- _About this task_: Copy the listing verbatim from its first line through the line containing "card-certification: 「双重认证」 潘通色彩+杜比视界", including both.

- _Data to use_:
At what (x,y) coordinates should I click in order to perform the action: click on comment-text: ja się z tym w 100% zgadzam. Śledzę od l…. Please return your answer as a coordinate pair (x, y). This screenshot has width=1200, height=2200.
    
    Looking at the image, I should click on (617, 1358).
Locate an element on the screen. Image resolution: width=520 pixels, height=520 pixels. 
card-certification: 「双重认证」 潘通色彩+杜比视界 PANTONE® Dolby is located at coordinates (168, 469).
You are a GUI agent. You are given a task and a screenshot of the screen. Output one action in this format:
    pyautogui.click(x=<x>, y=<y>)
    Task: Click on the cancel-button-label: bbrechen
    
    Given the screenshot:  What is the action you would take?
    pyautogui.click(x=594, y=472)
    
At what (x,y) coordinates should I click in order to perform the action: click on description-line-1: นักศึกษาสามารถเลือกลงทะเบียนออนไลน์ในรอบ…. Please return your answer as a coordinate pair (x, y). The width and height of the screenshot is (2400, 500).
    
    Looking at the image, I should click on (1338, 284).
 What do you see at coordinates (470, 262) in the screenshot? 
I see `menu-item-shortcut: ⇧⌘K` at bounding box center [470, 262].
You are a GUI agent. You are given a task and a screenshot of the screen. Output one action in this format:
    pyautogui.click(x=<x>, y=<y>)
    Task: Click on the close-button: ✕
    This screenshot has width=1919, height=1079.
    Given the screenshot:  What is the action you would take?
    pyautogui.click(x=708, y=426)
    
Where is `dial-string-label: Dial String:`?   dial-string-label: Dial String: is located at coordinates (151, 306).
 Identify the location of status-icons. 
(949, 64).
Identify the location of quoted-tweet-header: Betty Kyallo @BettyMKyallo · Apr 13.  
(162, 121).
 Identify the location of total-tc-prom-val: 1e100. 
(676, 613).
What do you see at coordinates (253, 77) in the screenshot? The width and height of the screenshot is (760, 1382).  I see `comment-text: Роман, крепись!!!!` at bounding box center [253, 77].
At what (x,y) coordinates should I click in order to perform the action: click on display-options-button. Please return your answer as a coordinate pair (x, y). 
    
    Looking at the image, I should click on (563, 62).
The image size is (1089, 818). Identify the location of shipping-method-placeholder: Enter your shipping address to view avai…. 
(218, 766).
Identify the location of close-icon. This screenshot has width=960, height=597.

- _Answer to the problem_:
At what (x,y) coordinates should I click in order to perform the action: click on comment-text: ja się z tym w 100% zgadzam. Śledzę od l…. Please return your answer as a coordinate pair (x, y). This screenshot has width=1200, height=2200.
    
    Looking at the image, I should click on (617, 1358).
Locate an element on the screen. Image resolution: width=520 pixels, height=520 pixels. 
card-certification: 「双重认证」 潘通色彩+杜比视界 PANTONE® Dolby is located at coordinates (168, 469).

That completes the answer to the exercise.